These are the nine Heegner numbers: 1, 2, 3, 7, 11, 19, 43, 67, 163

Here is a python session:

    
    
      >>> import gmpy2
      >>> gmpy2.get_context().precision=1000
      >>> pi = 2*gmpy2.acos(0.)
      >>> f = lambda i : gmpy2.exp(pi * gmpy2.sqrt(i))
      >>> f(163)
      mpfr('262537412640768743.99999999999925007259719818568...
    

> Or take the mathematical relationship fancifully known as “Monstrous
> Moonshine.”

I wouldn't qualify this as a near miss... This relationship has been shown to
hold exactly. I guess in this equation "196,884 = 196,883 + 1", the +1 looks
like a glitch, but if you look at the larger pattern it is not a glitch.

------
Jeff_Brown
Have chemists used near-miss tesselations?
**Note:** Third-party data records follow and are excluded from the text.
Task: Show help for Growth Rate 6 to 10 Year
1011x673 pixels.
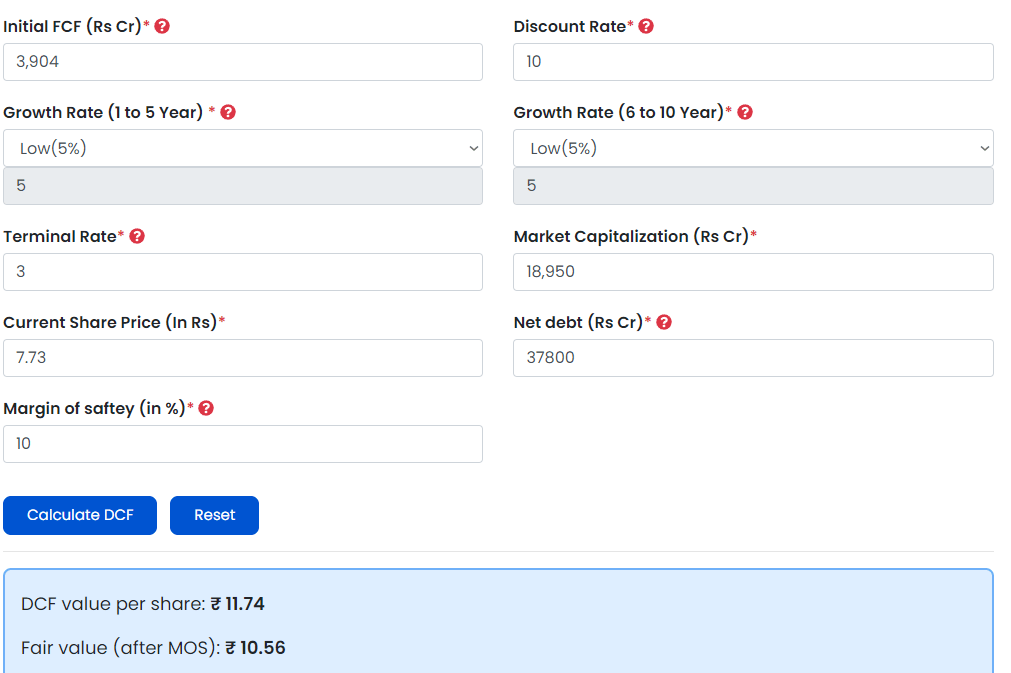Action: click(x=744, y=112)
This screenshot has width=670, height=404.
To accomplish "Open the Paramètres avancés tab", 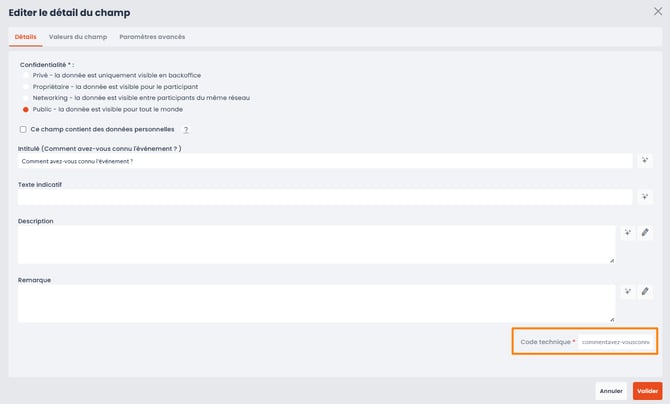I will pyautogui.click(x=151, y=37).
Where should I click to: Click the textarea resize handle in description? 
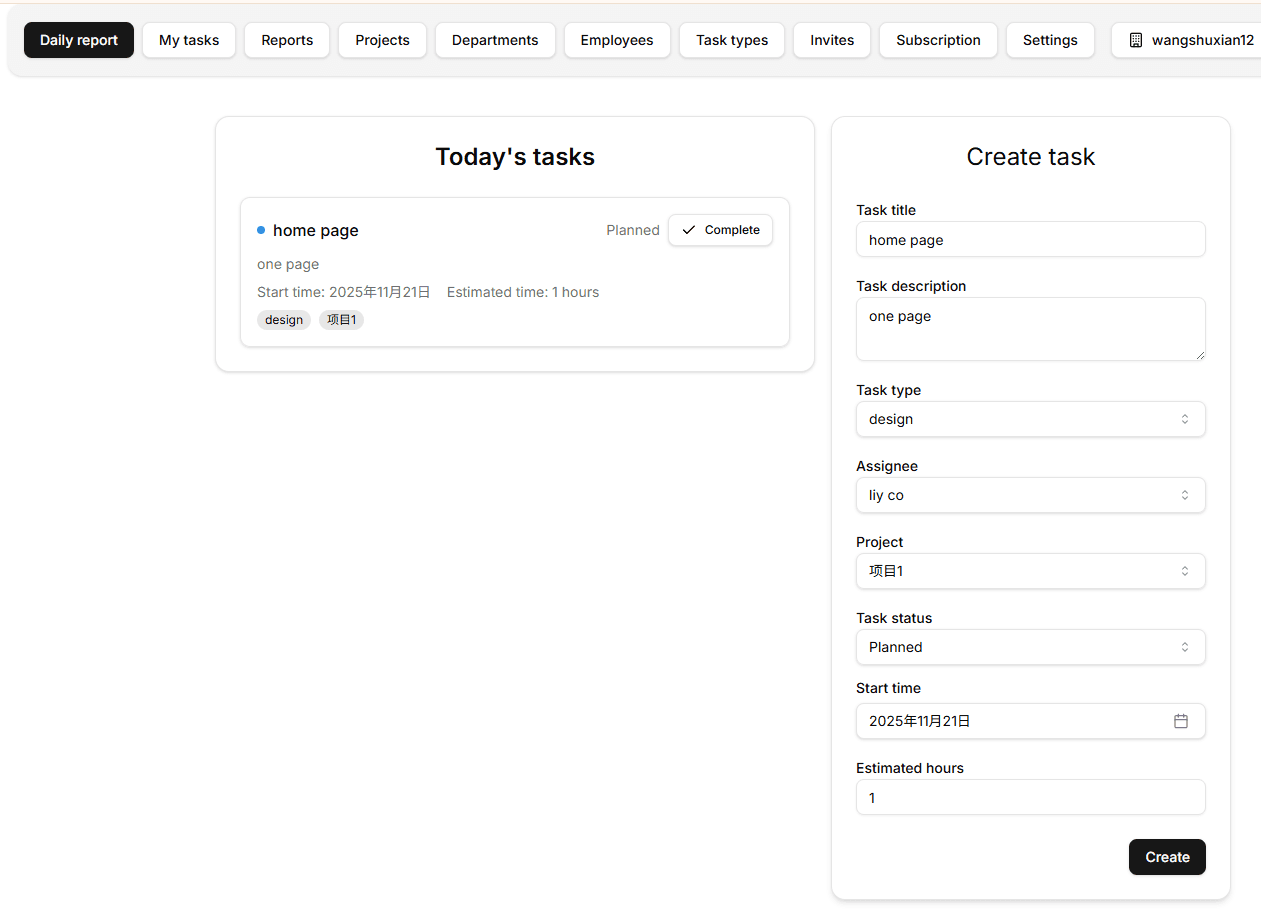pyautogui.click(x=1199, y=354)
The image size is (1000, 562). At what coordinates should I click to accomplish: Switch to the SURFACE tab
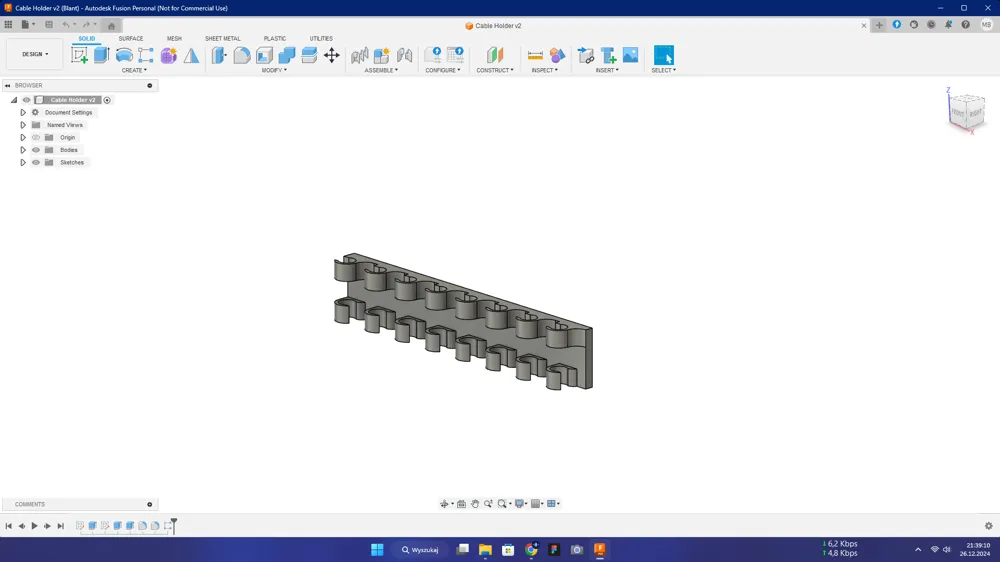point(131,38)
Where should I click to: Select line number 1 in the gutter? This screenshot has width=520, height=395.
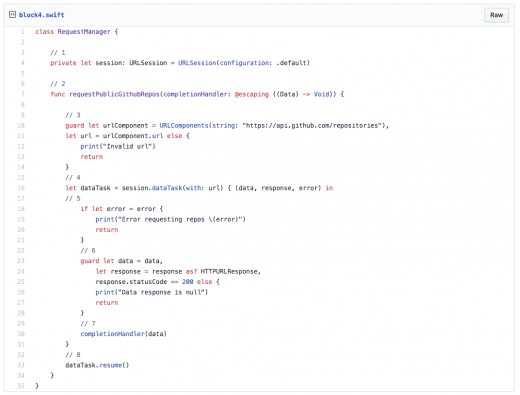[x=23, y=32]
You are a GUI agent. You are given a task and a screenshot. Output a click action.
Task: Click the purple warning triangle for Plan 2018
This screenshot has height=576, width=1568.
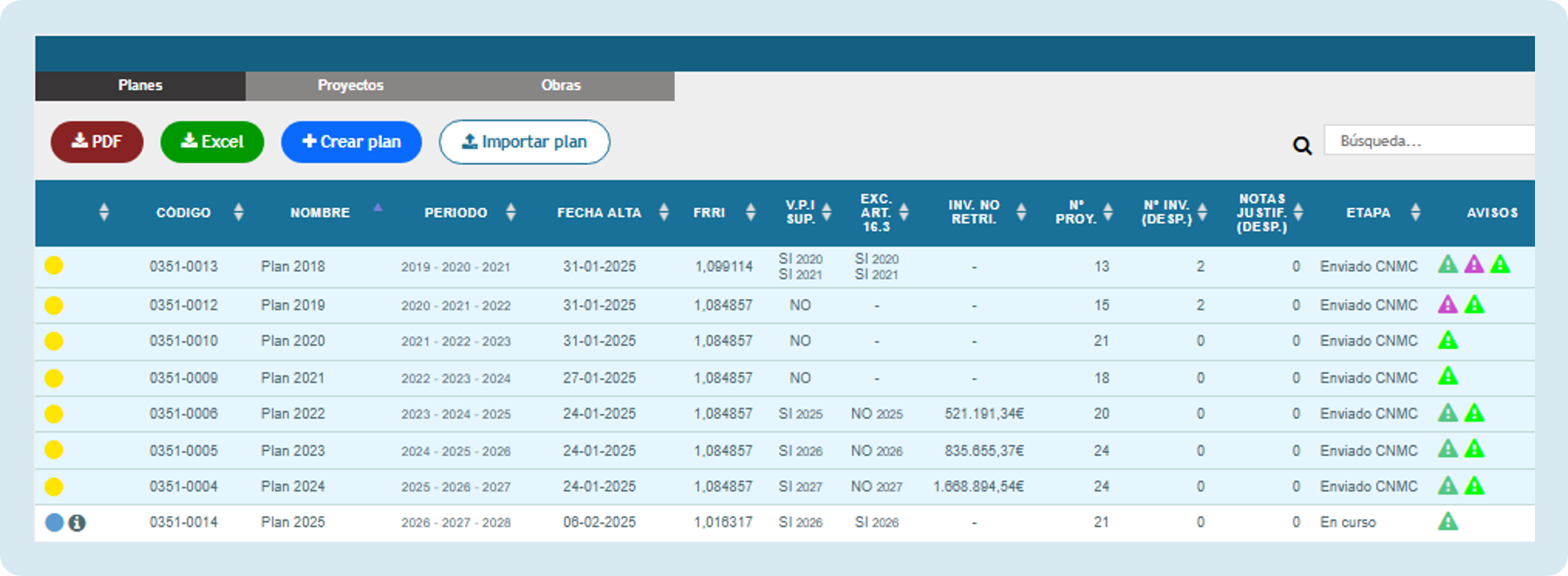[x=1474, y=265]
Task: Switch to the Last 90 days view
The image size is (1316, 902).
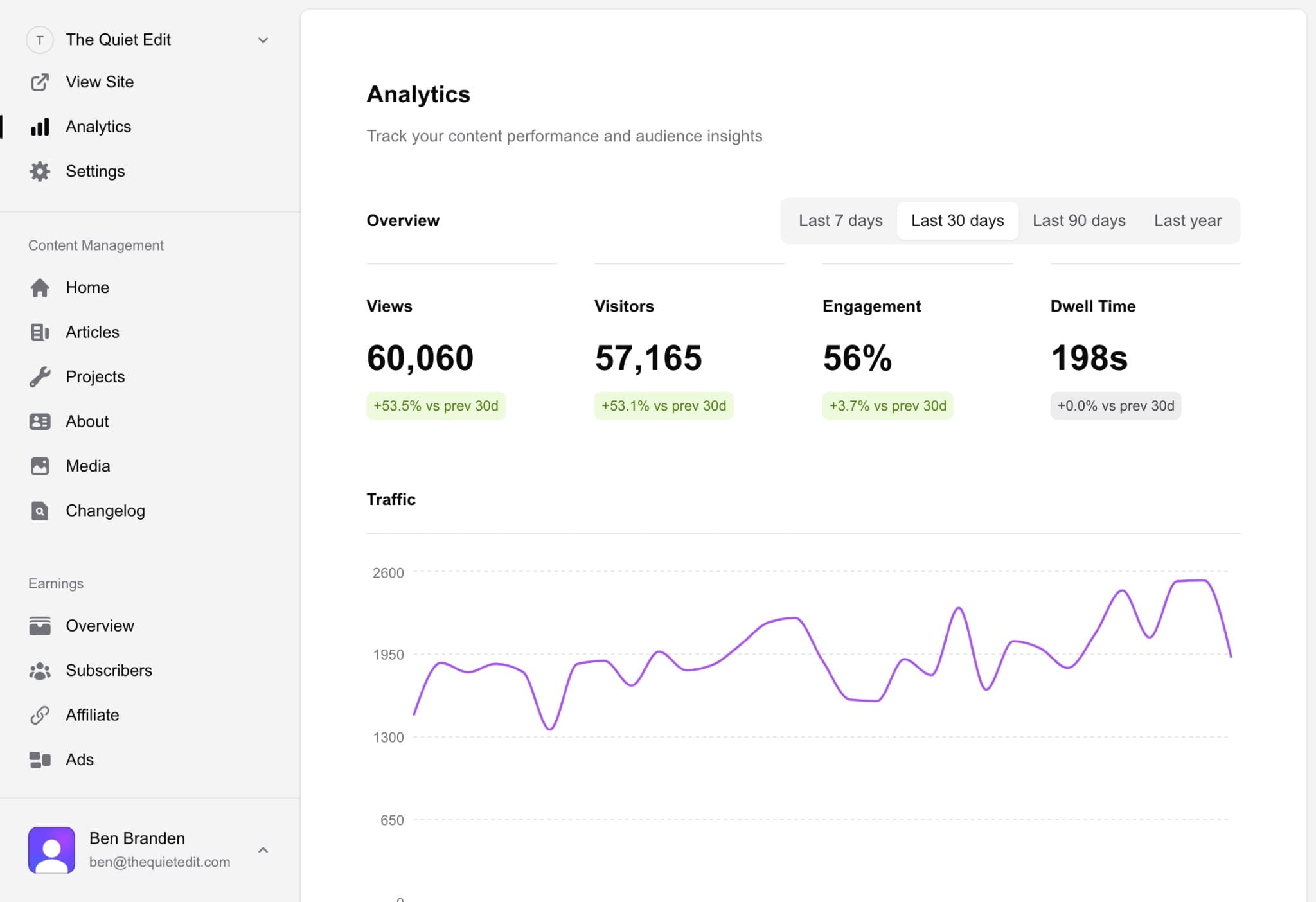Action: [1079, 220]
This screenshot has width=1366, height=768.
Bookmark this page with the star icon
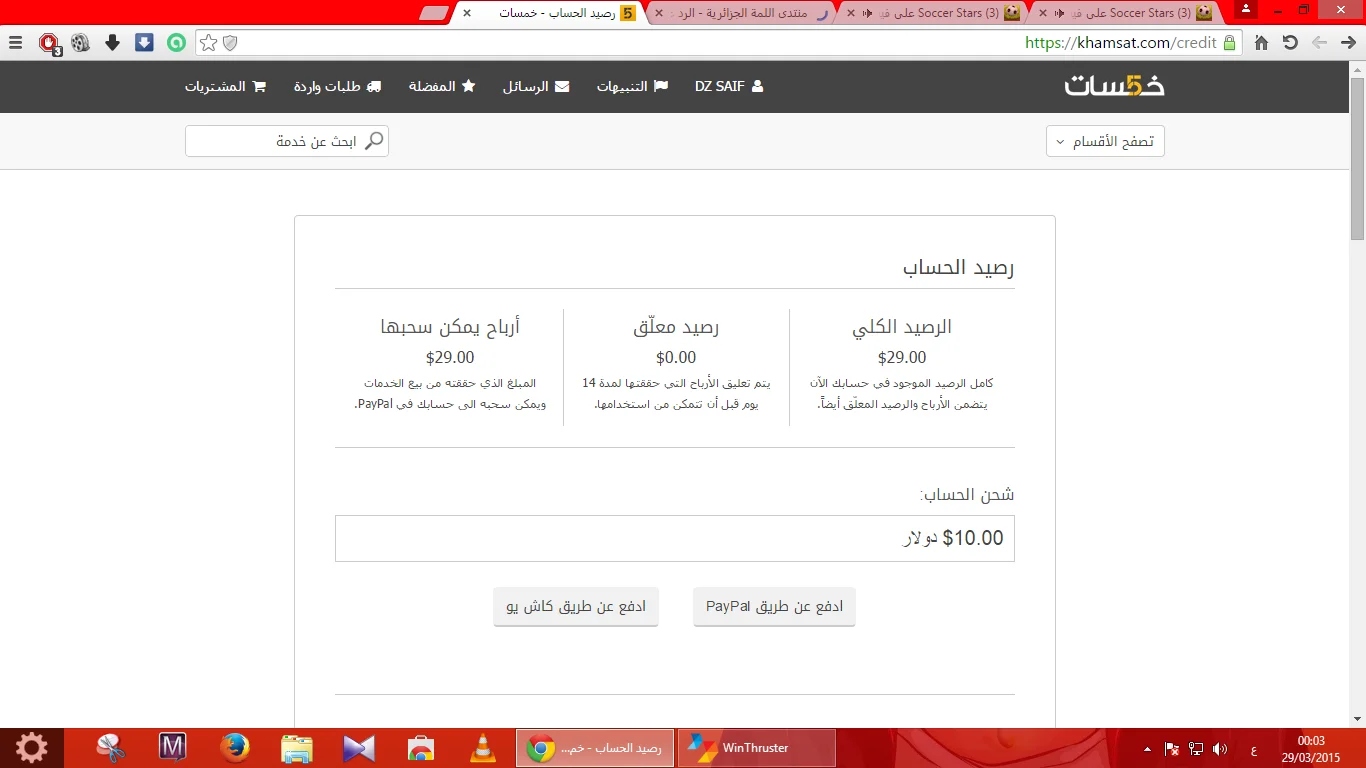pos(208,43)
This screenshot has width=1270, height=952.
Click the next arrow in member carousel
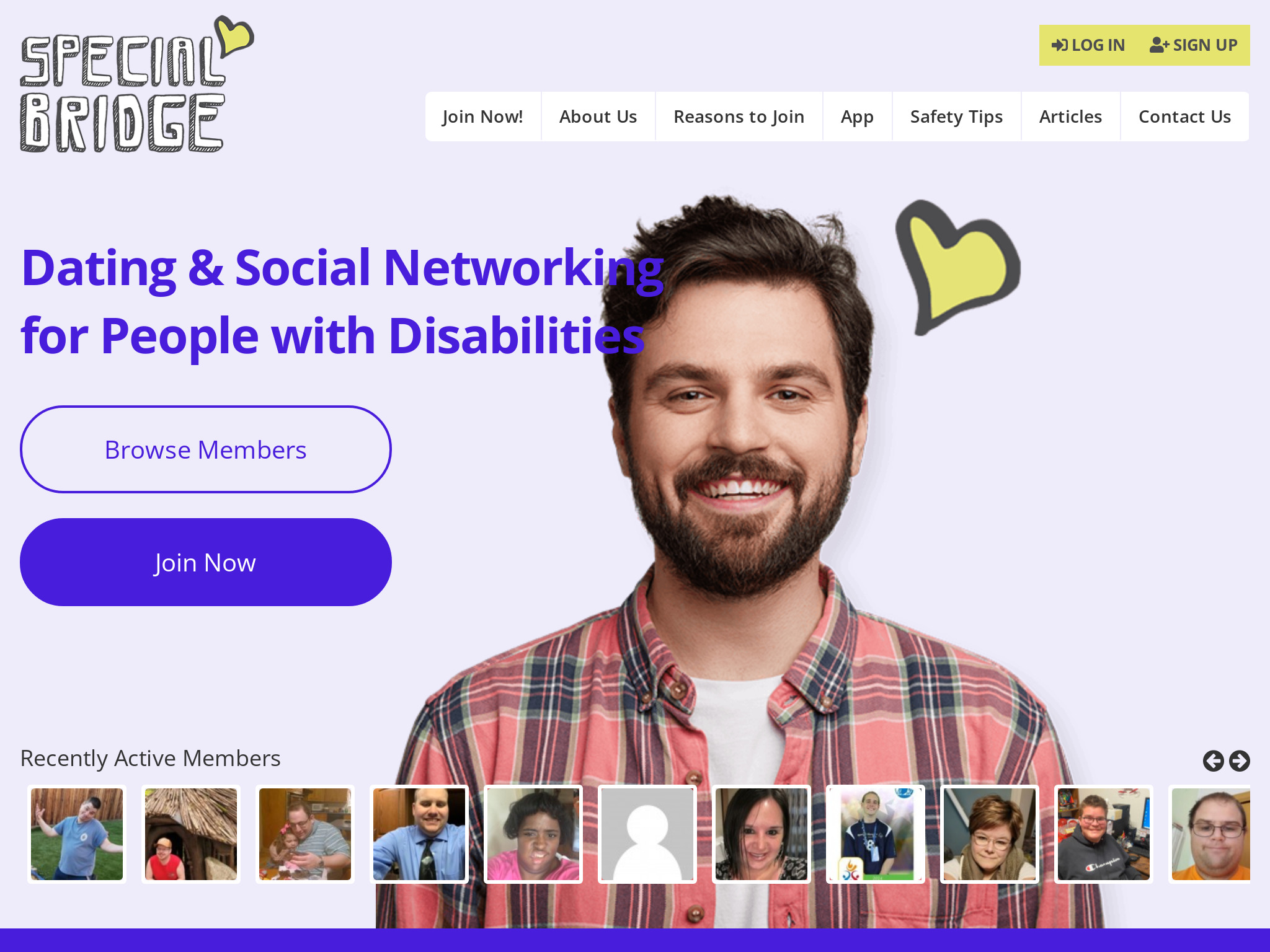click(x=1240, y=760)
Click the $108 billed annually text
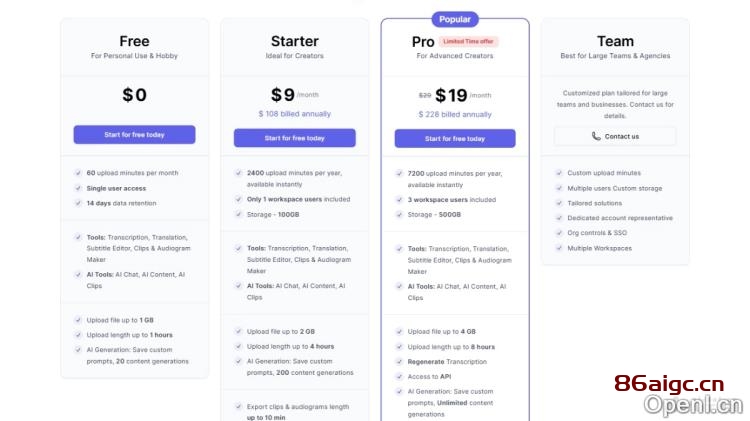 [295, 114]
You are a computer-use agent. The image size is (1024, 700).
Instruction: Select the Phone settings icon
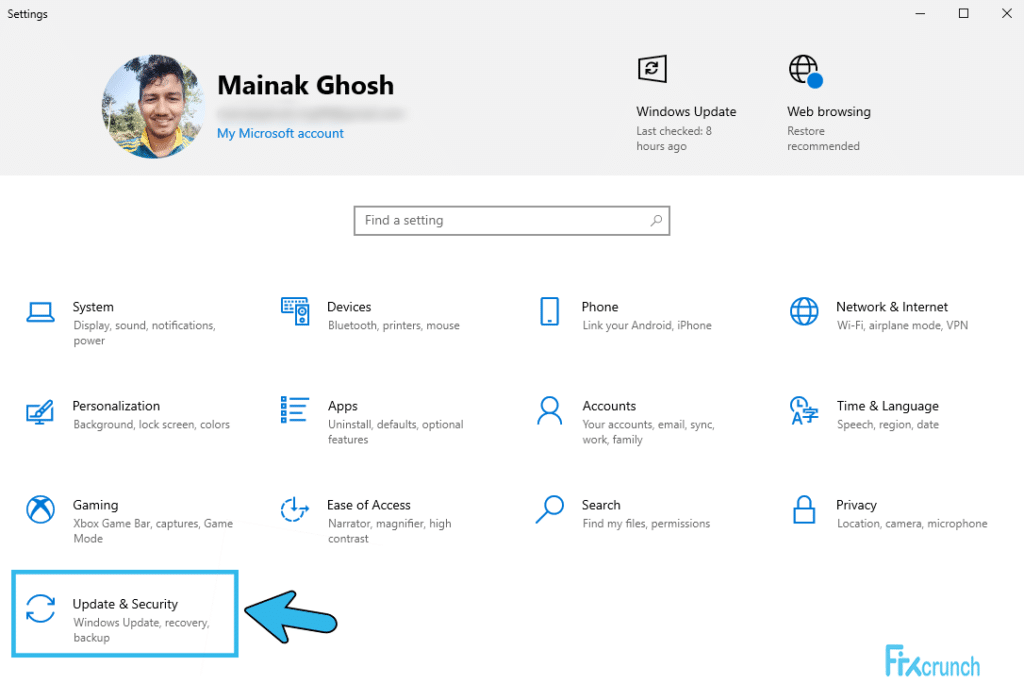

There are very few perfect
tesselations of 3-space; more room to maneuver sounds nice.

------
botverse
First thing it came to my mind in the beginning of the article was music, glad
it did come out but would have liked more about it

------
flatfilefan
Learned some new powerful yet simple concept in a long time. Near miss is an
interesting way of looking at the world (of real numbers).

------
openfuture
John Baez is always thinking about something super interesting, I never see
his name and then something dull.